→ **Trabalho pedido**:
#1 Cite o texto sobre as terapias alternativas em Lisboa, começando em "De modo coerente" e seguindo até "cidadãos ao engano.".
#2 Segundo o texto sobre as terapias alternativas em Lisboa, que proposta foi chumbada pela Assembleia Municipal?

→ **Texto fornecido**:

Não compreendemos que a Autarquia Lisboeta dê aval positivo a um evento, como a Feira Alternativa, que tem no seu programa atividades que podem representar um risco para a saúde dos cidadãos, tais como como “óleos essenciais para curar o cancro”, “protocolos detox e sua importância na saúde”, “cromoterapia – o poder curativo da cor”, ou “Nova Medicina Germânica – Biodescodificação”, ou ainda outras atividades tão diversas e criativas como “encontro com os anjos”, “astrologia”, “regresso a vidas passadas”, “tarot”, “numerologia do inconsciente”, ou “ativação das 12 camadas do DNA”. É com enorme perplexidade que nos interrogamos como pode uma autarquia promover uma Feira Alternativa com as características descritas e simultaneamente ter uma Assembleia Municipal que chumba uma proposta para a realização de uma Feira de Ciência…

De modo coerente com os pontos anteriores, sugerimos nas propostas 2. e 3. que a Câmara de Lisboa não apoiasse consultas de homeopatia e de medicina tradicional chinesa, nem promovesse ativamente eventos relacionados com as mesmas. Ou seja, a nossa proposta é retirar apoio político a estas iniciativas e não acabar com este tipo de práticas ou impedir os munícipes a elas recorram por outros meios. Não estando em causa qualquer tipo de proibicionismo, entendemos que dar apoio institucional a estas Terapias é validar politicamente algo que não tem validade científica, levando os cidadãos ao engano.

Aos que escudaram a rejeição desta recomendação na justificação de que a OMS avaliza as “terapias alternativas”, como foi o caso do PS, que na sua intervenção afirmou “não pode ser sério que as Terapias Não Convencionais (TNCs) estejam ao mesmo nível dos movimentos anti-vacina ou dos movimentos negacionistas de alterações climáticas e que OMS recomenda algumas destas práticas como positivas”, recordamos que a OMS é uma instituição de carácter político que emite pareceres e dá indicações de atuação, mas que não faz investigação. Pelo contrário, são os institutos de investigação, universidades e hospitais que se dedicam à avaliação destas práticas que têm reiteradamente demonstrado que a evidência científica que suporta estas terapias é muito escassa. O que o deputado do PS não mencionou, talvez por desconhecimento, foi que esta decisão da OMS tem sido contestada ao longo dos últimos anos pela comunidade científica e que a tanto a homeopatia como a naturopatia recusam a vacinação, o que efectivamente faz delas promotoras do conhecido Movimento Anti-Vax, constituindo um risco não só para a saúde individual, mas sobretudo para a saúde pública.

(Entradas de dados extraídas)
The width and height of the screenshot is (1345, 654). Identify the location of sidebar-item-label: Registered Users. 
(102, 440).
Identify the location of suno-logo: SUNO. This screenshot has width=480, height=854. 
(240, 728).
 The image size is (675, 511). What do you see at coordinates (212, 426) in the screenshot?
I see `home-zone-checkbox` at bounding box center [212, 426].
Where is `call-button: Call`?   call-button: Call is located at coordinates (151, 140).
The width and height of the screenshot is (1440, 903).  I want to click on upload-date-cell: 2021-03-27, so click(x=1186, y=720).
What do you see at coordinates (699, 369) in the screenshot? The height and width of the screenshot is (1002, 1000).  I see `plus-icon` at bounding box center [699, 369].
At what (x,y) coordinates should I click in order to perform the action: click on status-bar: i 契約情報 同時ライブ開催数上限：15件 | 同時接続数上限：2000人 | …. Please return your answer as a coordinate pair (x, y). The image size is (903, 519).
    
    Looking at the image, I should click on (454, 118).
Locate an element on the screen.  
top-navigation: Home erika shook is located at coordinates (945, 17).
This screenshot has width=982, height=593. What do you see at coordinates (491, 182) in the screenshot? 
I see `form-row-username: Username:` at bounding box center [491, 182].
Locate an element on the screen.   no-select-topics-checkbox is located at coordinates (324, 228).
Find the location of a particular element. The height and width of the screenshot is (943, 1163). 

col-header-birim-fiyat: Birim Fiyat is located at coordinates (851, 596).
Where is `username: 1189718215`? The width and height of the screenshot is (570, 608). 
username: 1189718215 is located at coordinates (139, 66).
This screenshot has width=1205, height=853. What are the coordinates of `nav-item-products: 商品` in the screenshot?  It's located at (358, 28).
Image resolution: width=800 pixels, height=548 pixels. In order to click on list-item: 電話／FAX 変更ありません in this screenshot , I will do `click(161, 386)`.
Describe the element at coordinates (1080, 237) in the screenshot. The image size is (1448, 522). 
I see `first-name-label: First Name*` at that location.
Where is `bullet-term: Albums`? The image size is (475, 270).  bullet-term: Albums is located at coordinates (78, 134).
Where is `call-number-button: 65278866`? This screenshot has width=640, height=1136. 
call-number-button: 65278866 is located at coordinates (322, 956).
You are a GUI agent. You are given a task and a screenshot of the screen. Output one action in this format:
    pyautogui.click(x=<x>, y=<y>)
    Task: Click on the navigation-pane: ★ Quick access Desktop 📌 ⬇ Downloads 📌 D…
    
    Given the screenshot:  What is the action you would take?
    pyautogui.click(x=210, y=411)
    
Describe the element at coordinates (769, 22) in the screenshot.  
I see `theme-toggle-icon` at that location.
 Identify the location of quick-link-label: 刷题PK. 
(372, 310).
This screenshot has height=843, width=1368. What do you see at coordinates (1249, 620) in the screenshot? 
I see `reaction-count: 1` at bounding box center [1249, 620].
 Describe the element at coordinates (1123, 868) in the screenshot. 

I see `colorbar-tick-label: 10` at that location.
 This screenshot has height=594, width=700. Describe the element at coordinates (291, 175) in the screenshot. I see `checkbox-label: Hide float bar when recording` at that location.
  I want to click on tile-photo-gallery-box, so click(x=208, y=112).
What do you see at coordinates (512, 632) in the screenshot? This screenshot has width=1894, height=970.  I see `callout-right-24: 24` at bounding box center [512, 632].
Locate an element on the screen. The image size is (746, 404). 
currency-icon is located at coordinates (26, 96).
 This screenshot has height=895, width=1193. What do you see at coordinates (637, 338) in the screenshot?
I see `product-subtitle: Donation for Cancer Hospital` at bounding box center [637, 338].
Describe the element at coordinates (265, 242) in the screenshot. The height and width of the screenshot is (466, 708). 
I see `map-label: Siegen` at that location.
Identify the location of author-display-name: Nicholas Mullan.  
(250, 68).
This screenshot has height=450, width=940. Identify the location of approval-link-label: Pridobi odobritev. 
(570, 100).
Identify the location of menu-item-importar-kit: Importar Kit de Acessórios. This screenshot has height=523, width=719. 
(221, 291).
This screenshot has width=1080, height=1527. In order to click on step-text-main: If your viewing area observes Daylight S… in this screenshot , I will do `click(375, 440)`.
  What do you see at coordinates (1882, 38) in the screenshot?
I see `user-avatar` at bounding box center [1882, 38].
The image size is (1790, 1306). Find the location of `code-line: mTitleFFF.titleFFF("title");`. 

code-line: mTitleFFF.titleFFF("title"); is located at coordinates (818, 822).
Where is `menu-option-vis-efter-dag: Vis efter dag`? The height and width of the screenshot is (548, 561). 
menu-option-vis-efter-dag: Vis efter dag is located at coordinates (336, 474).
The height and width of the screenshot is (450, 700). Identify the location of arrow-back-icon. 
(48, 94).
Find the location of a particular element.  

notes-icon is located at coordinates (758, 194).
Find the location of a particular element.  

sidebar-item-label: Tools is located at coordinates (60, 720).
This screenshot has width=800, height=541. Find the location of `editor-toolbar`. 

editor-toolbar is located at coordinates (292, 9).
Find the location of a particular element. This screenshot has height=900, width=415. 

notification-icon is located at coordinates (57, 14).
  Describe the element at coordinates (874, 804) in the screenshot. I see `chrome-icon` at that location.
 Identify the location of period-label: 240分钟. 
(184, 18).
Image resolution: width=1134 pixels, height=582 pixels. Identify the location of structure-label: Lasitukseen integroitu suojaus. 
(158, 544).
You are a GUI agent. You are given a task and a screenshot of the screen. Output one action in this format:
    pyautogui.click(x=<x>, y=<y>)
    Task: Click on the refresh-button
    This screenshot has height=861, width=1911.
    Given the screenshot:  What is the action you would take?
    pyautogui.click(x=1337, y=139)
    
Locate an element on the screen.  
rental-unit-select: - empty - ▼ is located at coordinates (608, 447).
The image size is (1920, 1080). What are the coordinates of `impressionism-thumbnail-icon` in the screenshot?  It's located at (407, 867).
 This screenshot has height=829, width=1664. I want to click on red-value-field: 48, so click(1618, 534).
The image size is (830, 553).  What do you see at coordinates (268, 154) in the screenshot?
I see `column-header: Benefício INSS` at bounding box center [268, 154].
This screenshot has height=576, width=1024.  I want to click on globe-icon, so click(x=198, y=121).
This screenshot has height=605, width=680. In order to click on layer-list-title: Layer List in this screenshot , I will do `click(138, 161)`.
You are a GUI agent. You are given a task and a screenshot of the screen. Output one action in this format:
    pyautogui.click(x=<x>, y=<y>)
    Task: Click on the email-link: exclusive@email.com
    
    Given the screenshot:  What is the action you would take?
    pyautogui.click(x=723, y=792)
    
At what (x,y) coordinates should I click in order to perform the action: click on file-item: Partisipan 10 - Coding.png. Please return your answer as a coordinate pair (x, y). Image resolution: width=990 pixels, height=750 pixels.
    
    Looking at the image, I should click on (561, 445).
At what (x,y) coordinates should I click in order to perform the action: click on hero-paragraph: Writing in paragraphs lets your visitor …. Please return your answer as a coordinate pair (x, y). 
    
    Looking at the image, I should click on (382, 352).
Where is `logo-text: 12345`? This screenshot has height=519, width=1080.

→ **Soluções dos exercícios**:
#1
De modo coerente com os pontos anteriores, sugerimos nas propostas 2. e 3. que a Câmara de Lisboa não apoiasse consultas de homeopatia e de medicina tradicional chinesa, nem promovesse ativamente eventos relacionados com as mesmas. Ou seja, a nossa proposta é retirar apoio político a estas iniciativas e não acabar com este tipo de práticas ou impedir os munícipes a elas recorram por outros meios. Não estando em causa qualquer tipo de proibicionismo, entendemos que dar apoio institucional a estas Terapias é validar politicamente algo que não tem validade científica, levando os cidadãos ao engano.

#2 Uma proposta para a realização de uma Feira de Ciência.